Ontem passei o dia com Donna. Durante muito tempo ela não disse realmente nada. Quando comecei a chorar, saí correndo da casa dela e não podia parar. Fiquei muito feliz quando ela veio atrás de mim, também chorando. Eu disse a ela o máximo que pude. Que eu estava preocupada em ser boa porque andava tendo sonhos maus, muito maus mesmo, e não estava brincando quando disse a ela que não estava dormindo nada. Disse também que gostaria de conversar sobre a noite no rio com os rapazes que eu tinha tido um sonho horrível e pensado que o que acontecera fora ruim. Disse que precisava ouvir o que ela pensava sobre aquela noite.

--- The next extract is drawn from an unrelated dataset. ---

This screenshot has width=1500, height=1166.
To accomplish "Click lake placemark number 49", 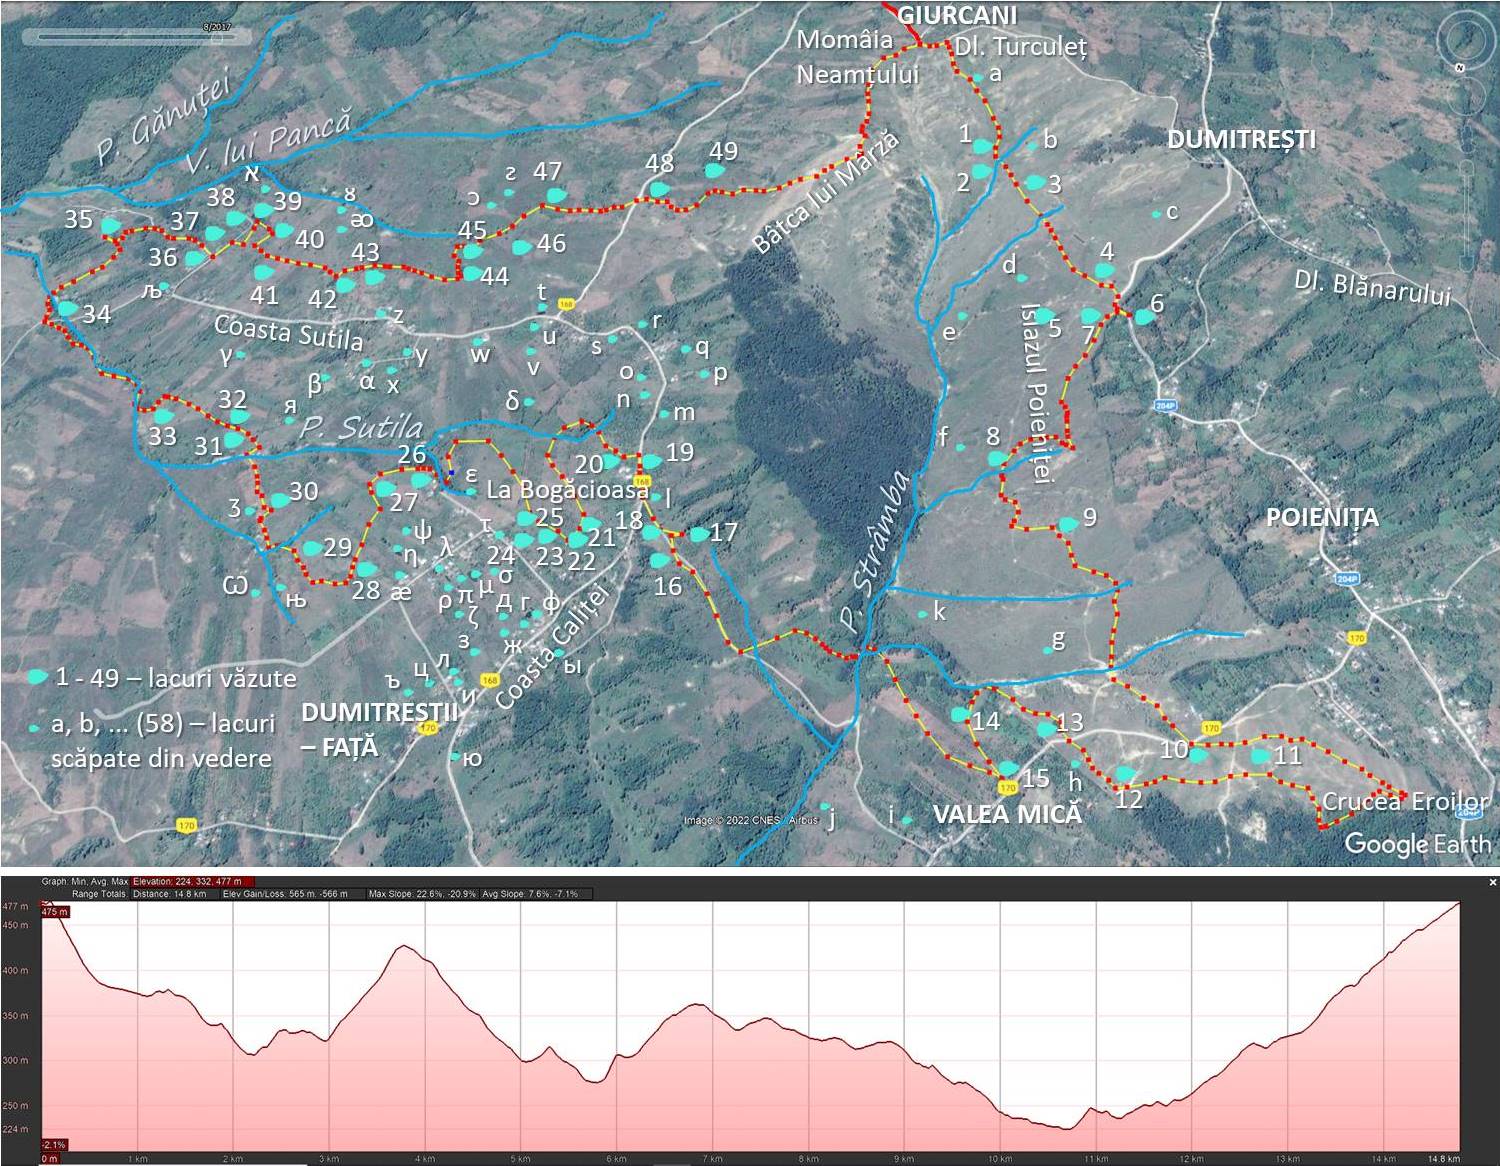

Tinha que saber se ela achava que devíamos ser punidas por aquilo, ou se eu deveria, porque fizera mais que ela... eu tinha que saber!

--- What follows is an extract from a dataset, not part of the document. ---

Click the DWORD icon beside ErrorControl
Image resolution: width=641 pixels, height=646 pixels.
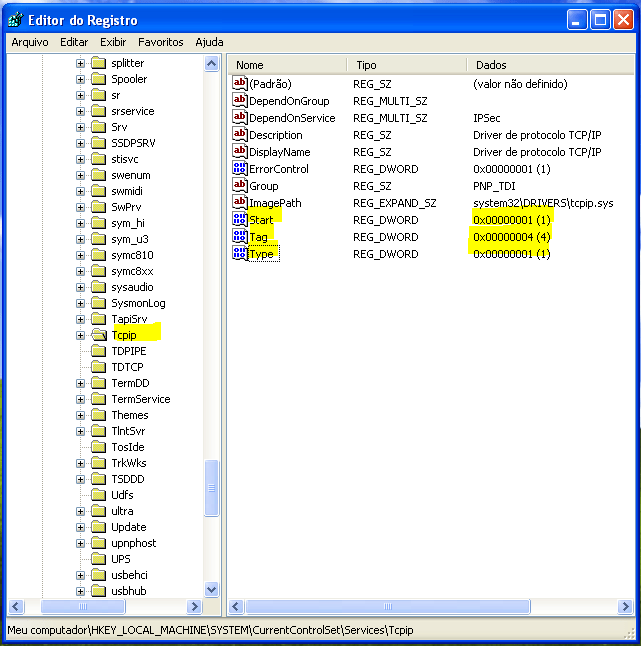pos(239,169)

Donna disse que tinha medo de que eu não estivesse conversando com ela porque estava furiosa por ela não ter ido tão longe quanto eu com os rapazes, e que não gostava mais dela por causa disso! Perguntei como ela podia pensar isso quando nos demos aquele abraço tão bom quando a noite terminou, e que ainda me lembrava desse abraço como uma das partes mais claras e mais bonitas da noite toda! Disse que só estava muito confusa, e disse também que metade do tempo eu não sabia se devia ter gostado daquilo tanto quanto gostei, ou se devia estar me sentindo mal.

Donna disse que a única razão de ela ter saído da água foi que não tinha certeza se achava certo fazer aquilo, mesmo que os rapazes fossem tão legais. Depois ela chorou e olhou para mim, de um modo muito estranho, e disse uma coisa que achei realmente esquisita. Disse que outro motivo de ela não ter entrado mais foi por medo, porque eu parecia tão à vontade em tudo aquilo, e ela não sabia o que devia fazer, ou como fazer. Quis saber se aconteceu comigo naturalmente, ou se eu estivera com outro cara e não tinha contado para ela.

Não consegui responder. Não sei se sabia a resposta. O que ela quis dizer com isso? Eu disse, depois de um bom tempo, que me lembrava de estar me sentindo sexy, e muito feliz por eles gostarem de mim e me quererem, mas que metade de tudo, talvez mais, eram coisas que os rapazes faziam e não eu.

Além do mais estávamos bêbados, e era tão bom fazer coisas que eu imaginara durante tanto tempo... Ela me interrompeu aí e disse que também pensava nos rapazes do mesmo jeito. Eu perguntei como era, como o que faziam quando ela sonhava com eles, e ela disse que eles a tiravam para dançar, ou olhavam para ela na escola, ou a deixavam andar em seus carros. Disse que imaginava sair com caras mais velhos que a tratavam como uma princesa, e que à noite eles entrariam numa cama bonita e bem grande ao lado dela, e eles conversariam e se beijariam, e de vez em quando fariam amor.

Ela disse que não gostava de ir tão longe porque parecia estragar o resto da fantasia. Sim, pensava em sexo, ela disse. Mas um tipo de sexo que vai muito devagar, como nas novelas água-com-açúcar. Ela disse que vê a coisa em câmera lenta, ouve a música tocando ao fundo, e eles rolando pelo chão, ela e o cara, muito lentamente, até que tudo desaparece de sua cabeça. Ela disse que esperava que as minhas fantasias fossem tão sexy quanto as dela.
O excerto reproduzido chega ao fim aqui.